Aim of the task: Exactly what is written in the records below should be returned, minus the images.

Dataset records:
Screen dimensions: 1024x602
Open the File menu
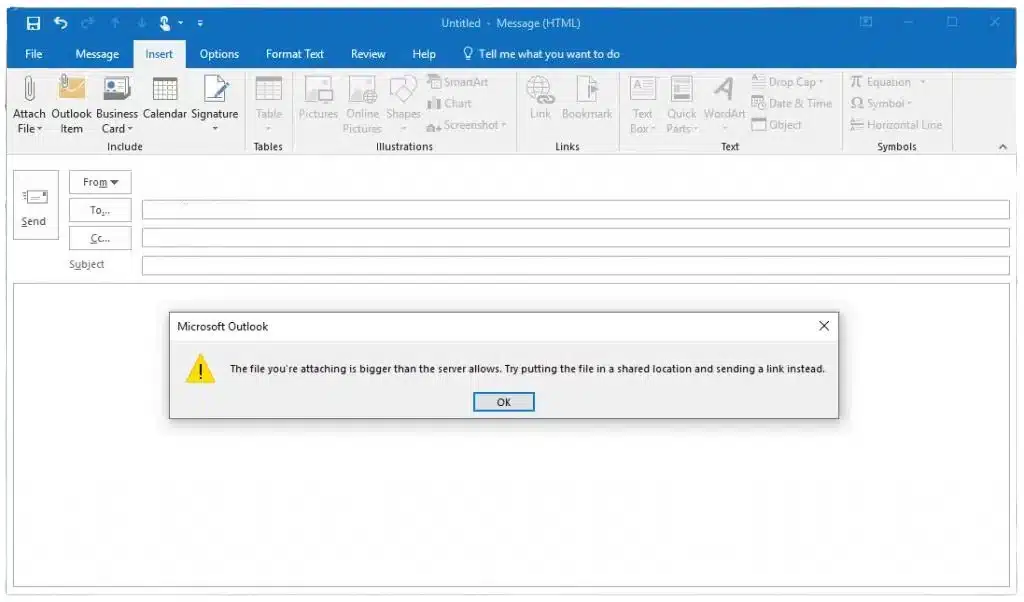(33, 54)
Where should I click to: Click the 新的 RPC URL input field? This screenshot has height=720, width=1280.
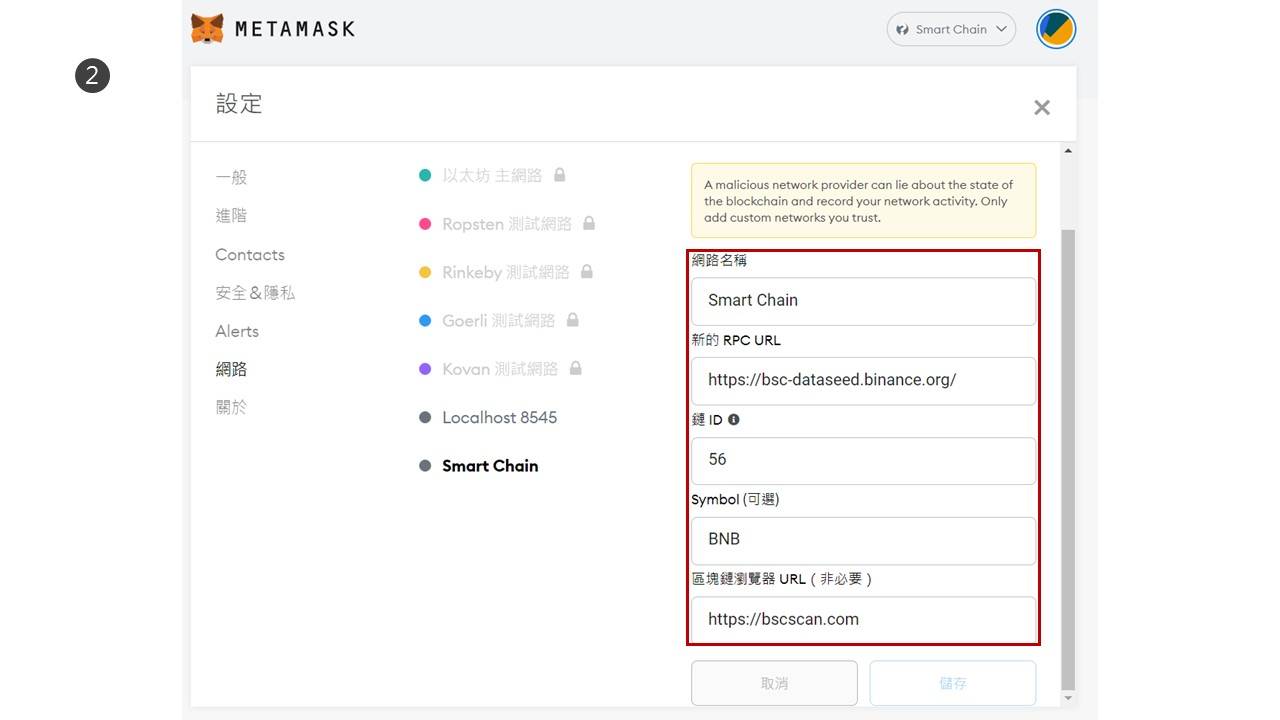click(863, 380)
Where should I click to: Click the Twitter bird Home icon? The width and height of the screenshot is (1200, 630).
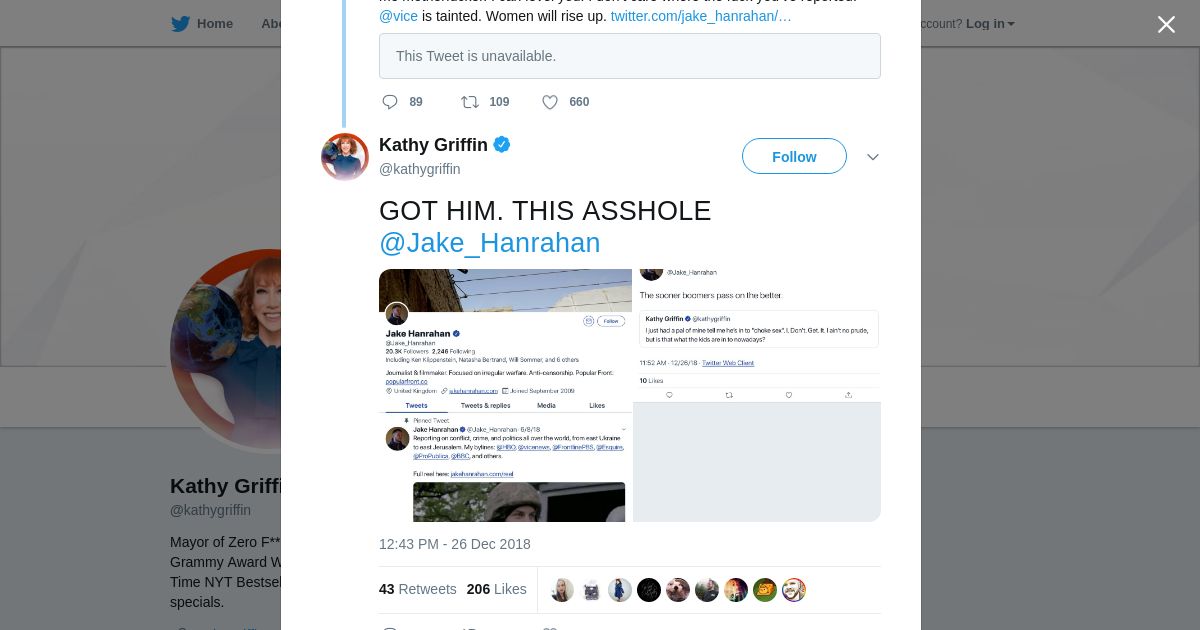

Your response:
Screen dimensions: 1024x602
Open the File menu
(33, 54)
Where should I click to: Click the 新的 RPC URL input field? This screenshot has height=720, width=1280.
click(863, 380)
Where should I click to: Click the Twitter bird Home icon? The width and height of the screenshot is (1200, 630).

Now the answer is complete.